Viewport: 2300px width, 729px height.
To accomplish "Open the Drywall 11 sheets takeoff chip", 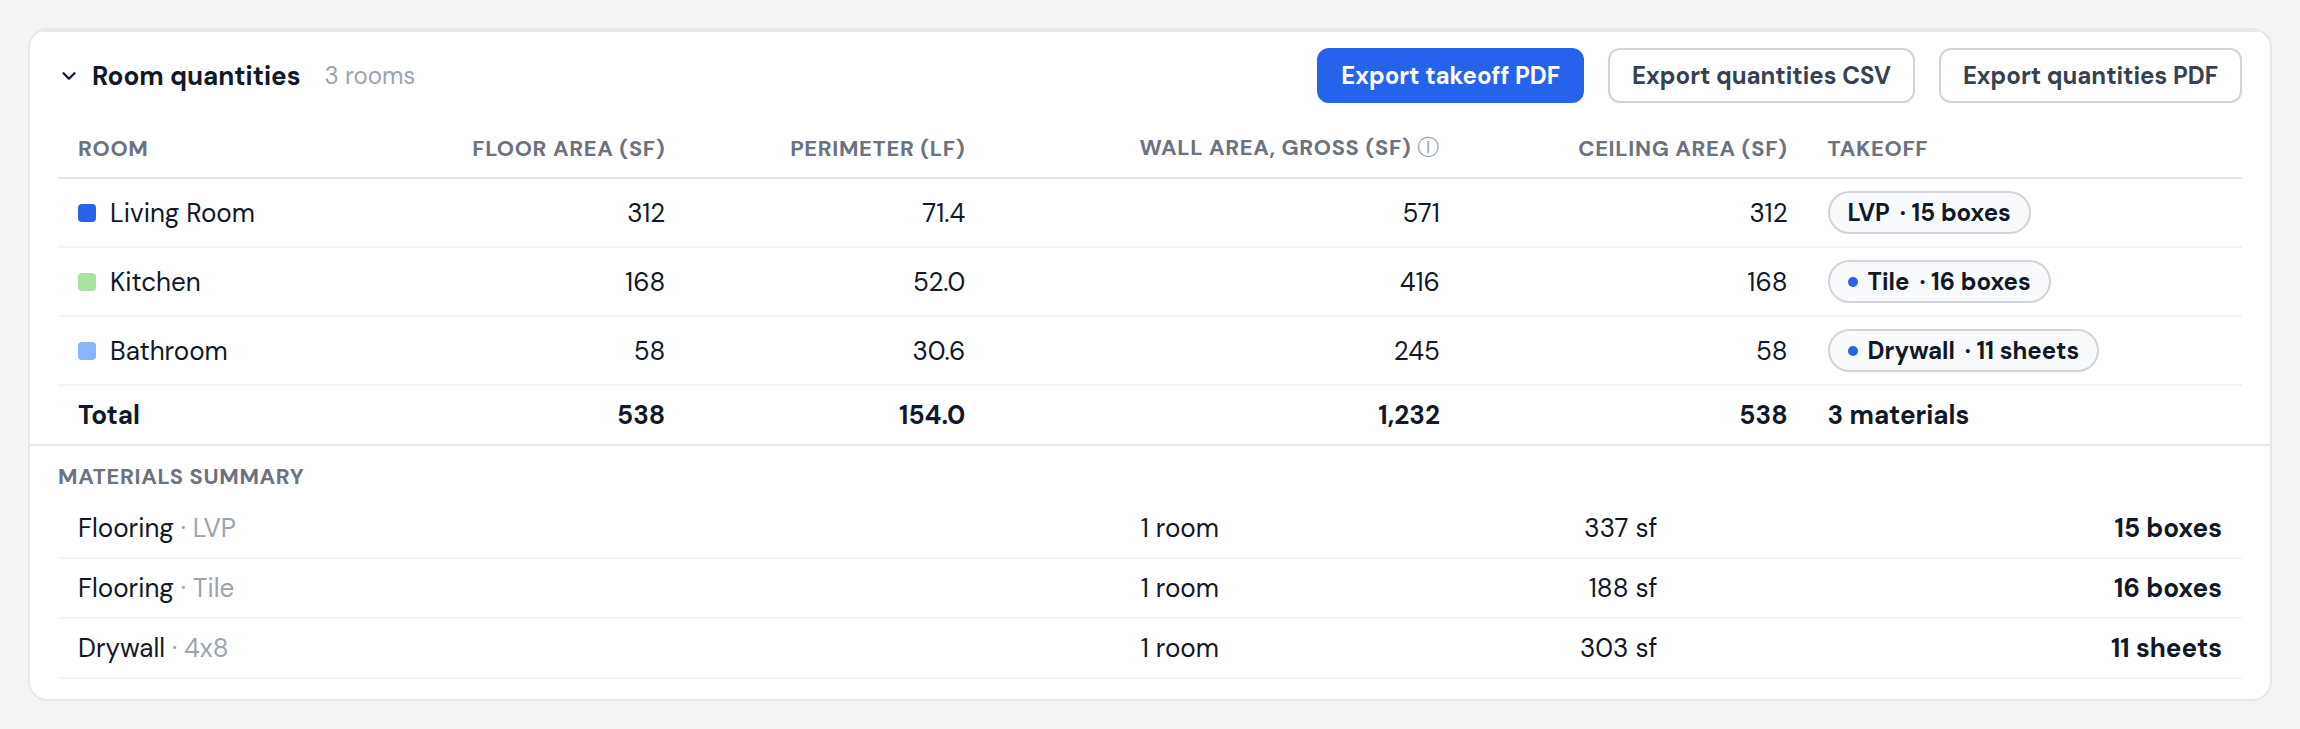I will (1963, 351).
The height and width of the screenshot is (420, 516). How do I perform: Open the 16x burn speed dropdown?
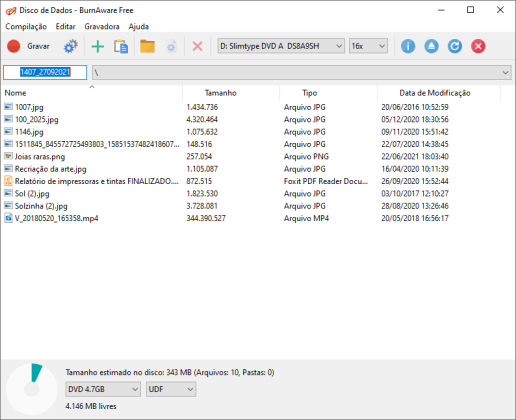point(368,46)
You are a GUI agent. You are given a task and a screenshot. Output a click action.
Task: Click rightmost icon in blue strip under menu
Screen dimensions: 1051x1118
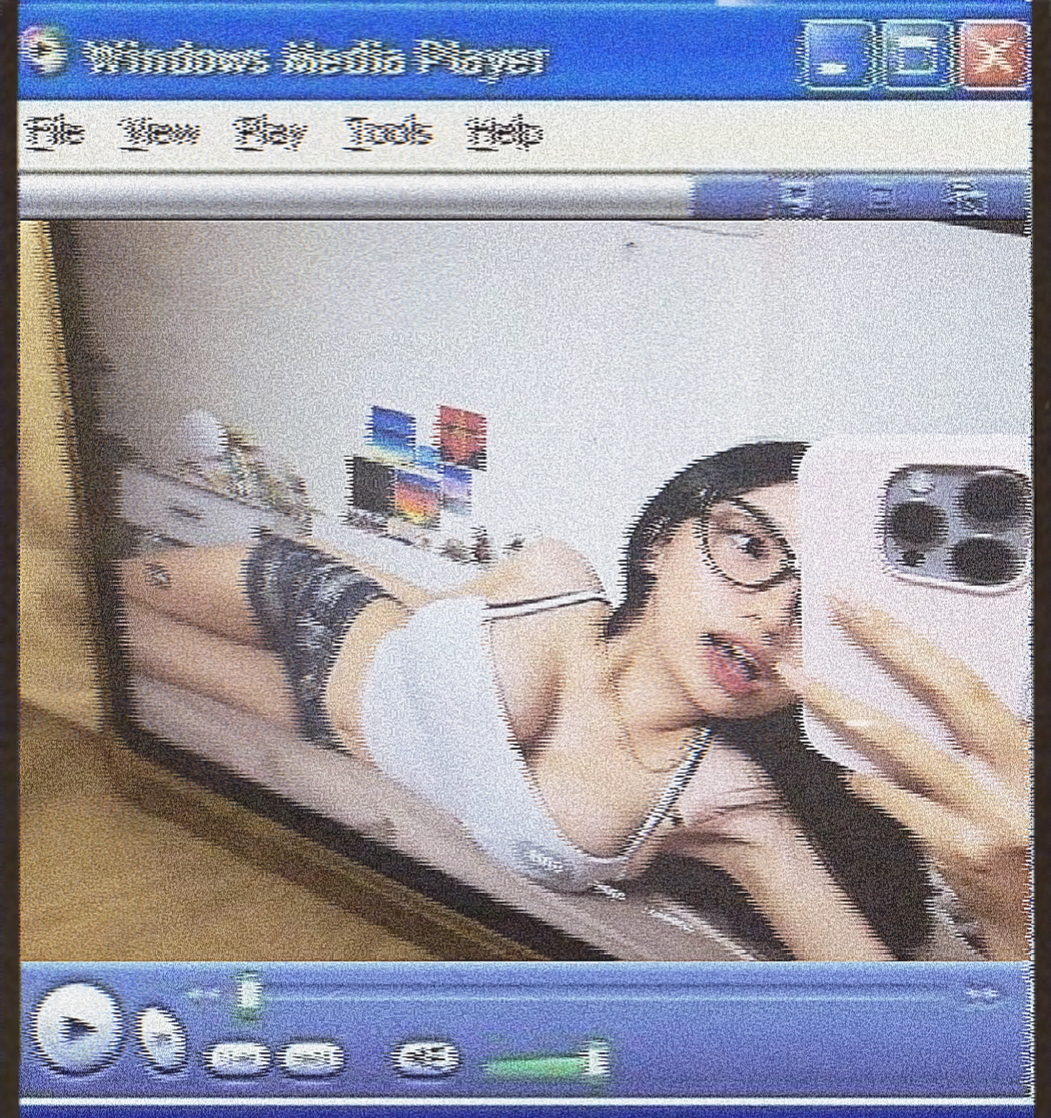click(967, 198)
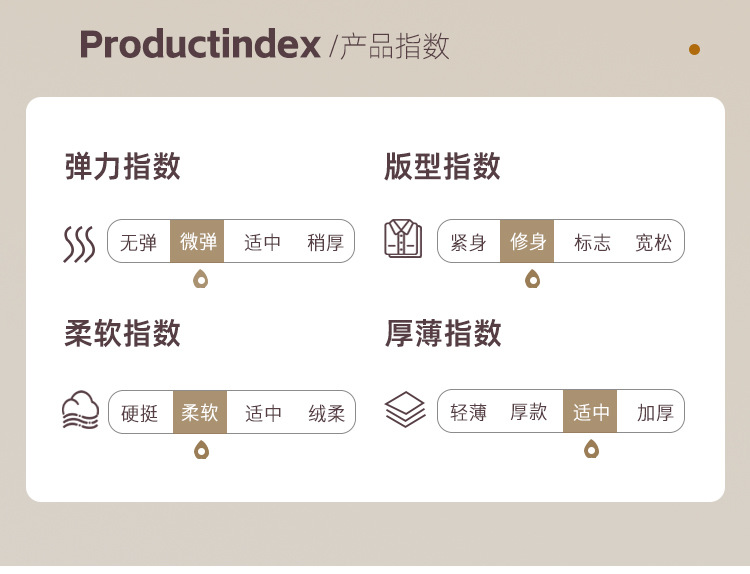Click the stacked layers thickness icon

coord(404,410)
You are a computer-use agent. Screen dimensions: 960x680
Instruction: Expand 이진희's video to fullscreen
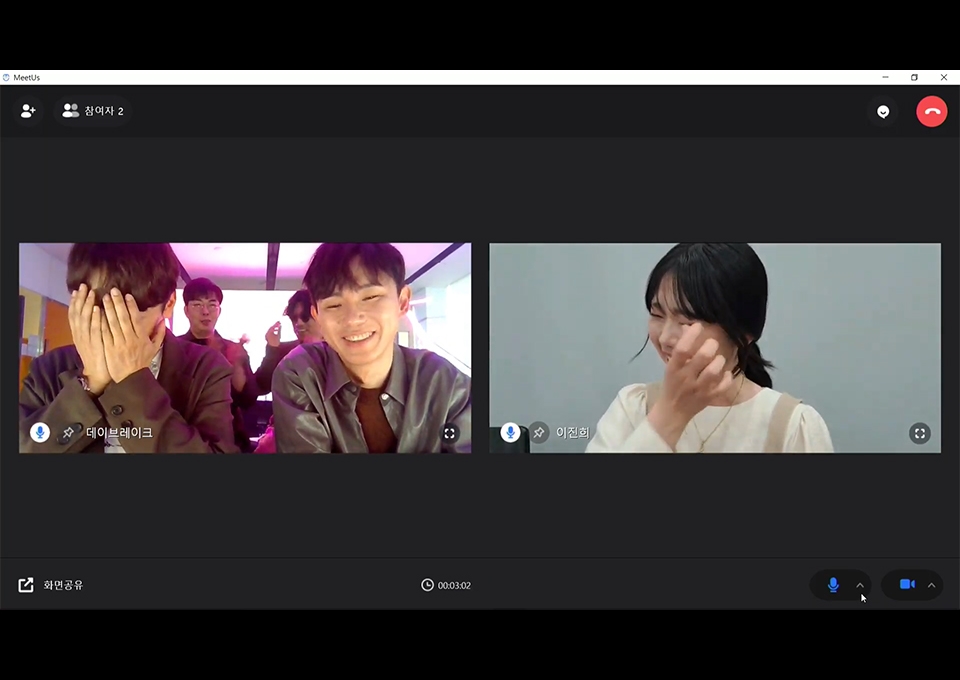coord(920,433)
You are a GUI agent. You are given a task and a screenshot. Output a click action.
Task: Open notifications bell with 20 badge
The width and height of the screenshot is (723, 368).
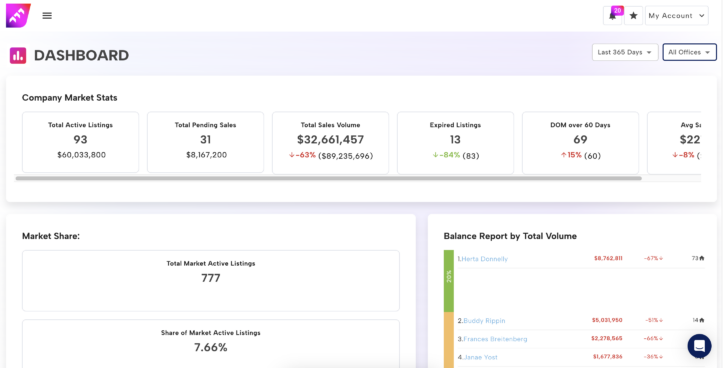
□ □ □ □ □ □ □
_EXERCISE BRIEF_
Each line from the one with "Instruction: Expand 이진희's video to fullscreen" to the last line of the listing should be returned exactly, both ends included, and no picture with them.

_RESPONSE AREA_
Instruction: Expand 이진희's video to fullscreen
coord(920,433)
You are a GUI agent. You are given a task and a screenshot. Output a click action.
Task: Open notifications bell with 20 badge
The width and height of the screenshot is (723, 368).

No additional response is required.